The sediment in the river is important because scientists say it can be diverted into sections of the coast that have been cut off from the Mississippi. The Mississippi’s mud built the Louisiana delta over the past 7,000 years but the delta began falling apart after levees were erected.

The report also said it was vital to protect Mississippi’s barrier islands and coastal wetlands because they “served to absorb or reduce some of the impacts from coastal storms.” Last year, Congress appropriated $439 million for barrier island restoration and other ecosystem repair work on the Mississippi coast.

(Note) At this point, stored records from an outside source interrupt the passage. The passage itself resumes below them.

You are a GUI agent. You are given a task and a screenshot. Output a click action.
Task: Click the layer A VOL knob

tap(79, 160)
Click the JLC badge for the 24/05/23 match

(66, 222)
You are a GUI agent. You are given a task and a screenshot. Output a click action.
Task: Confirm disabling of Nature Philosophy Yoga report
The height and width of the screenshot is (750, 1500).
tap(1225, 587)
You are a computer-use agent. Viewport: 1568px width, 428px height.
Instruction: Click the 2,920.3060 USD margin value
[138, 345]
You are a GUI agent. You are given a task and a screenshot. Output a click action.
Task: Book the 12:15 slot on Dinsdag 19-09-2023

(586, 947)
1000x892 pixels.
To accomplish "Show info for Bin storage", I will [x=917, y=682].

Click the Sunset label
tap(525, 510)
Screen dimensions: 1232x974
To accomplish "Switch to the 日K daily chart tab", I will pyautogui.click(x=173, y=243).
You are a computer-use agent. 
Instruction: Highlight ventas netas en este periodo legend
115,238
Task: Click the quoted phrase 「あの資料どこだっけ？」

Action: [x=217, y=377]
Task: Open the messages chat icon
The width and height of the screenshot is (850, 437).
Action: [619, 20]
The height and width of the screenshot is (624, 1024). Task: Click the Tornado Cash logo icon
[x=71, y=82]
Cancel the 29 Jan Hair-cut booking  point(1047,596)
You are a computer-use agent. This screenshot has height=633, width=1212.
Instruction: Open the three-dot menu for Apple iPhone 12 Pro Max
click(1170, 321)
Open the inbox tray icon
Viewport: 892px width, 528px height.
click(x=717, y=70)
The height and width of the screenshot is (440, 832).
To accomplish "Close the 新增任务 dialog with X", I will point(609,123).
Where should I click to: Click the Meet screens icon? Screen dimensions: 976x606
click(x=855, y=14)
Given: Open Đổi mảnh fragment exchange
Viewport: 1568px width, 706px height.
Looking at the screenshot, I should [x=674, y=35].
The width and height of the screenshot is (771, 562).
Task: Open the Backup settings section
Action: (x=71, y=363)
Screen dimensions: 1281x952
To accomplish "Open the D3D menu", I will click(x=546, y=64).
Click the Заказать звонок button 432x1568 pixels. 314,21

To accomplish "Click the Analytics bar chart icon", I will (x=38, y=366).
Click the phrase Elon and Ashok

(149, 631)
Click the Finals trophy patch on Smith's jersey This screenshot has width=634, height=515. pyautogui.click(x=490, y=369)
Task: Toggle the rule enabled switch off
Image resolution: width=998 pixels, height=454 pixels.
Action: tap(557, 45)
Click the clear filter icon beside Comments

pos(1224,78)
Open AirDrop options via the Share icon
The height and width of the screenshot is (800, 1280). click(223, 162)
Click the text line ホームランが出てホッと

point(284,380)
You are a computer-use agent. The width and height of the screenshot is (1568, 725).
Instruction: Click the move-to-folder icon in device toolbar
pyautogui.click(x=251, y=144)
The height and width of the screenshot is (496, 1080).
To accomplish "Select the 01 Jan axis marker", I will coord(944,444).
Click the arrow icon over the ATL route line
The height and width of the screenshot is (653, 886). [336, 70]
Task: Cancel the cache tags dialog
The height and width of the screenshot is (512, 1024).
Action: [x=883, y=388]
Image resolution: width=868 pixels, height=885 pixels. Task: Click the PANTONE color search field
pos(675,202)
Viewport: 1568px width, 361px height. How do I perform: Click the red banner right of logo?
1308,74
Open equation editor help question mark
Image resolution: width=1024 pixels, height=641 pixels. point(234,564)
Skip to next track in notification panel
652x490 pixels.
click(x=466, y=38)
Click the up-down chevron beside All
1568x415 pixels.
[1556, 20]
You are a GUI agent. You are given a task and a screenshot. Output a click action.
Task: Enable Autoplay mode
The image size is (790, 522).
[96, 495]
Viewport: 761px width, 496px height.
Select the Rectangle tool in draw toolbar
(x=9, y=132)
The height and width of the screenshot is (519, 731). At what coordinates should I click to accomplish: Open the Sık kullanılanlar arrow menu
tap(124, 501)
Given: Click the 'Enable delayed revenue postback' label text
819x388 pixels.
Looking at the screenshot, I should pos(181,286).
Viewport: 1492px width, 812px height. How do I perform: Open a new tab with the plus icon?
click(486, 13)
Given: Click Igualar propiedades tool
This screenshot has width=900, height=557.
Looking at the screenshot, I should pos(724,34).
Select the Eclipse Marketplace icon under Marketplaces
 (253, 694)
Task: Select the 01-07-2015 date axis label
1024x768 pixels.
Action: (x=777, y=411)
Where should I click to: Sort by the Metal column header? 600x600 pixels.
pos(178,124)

Louisiana Gov. Bobby Jindal said the report “clearly demonstrates a positive shift in direction, but must be coupled with aggressive action on the ground — turning dirt. There is no time for delay.”

Dan Turner, a spokesman for Mississippi Gov. Haley Barbour, praised the Obama administration and said Mississippi’s barrier islands were “flattened with recent storms” and that the state’s coast will be vulnerable “until they are restored.”

U.S. Sen. Mary Landrieu, D-La., praised the Obama plan as carrying out an “integrated, comprehensive approach that accelerates our work in coastal Louisiana and builds a true partnership with the state.”

King Milling, the head of the Whitney National Bank in New Orleans and chairman of the coastal advocacy group America’s Wetland Foundation, said the White House was “now acting upon what many have long felt were unheard cries in the wilderness.”

Still, there were questions about the administration’s approach, which advocated that restoration of the delta was possible. There are scientists who believe policymakers need to emphasize relocating towns and communities and stop beach-front development because of sea level rise.

“The science is clear that ecosystem restoration — at the level that will be possible — will provide limited storm protection to infrastructure and communities,” said Rob S. Young, a coastal geologist and director of the Program for the Study of Developed Shorelines at Western Carolina University.

He said that the $439 million in Mississippi restoration work was a “waste of money” with uncertain benefits because barrier islands do not do much to stop hurricane storm surge.

Davis, the Tulane professor, said the White House’s document left many questions unanswered about how the restoration work would get done and with what money.

“There are legal and budgetary boundaries that this framework acknowledges, but I don’t see a clear path forward,” he said. “It’s a commitment to seek results, not a commitment to achieve results.”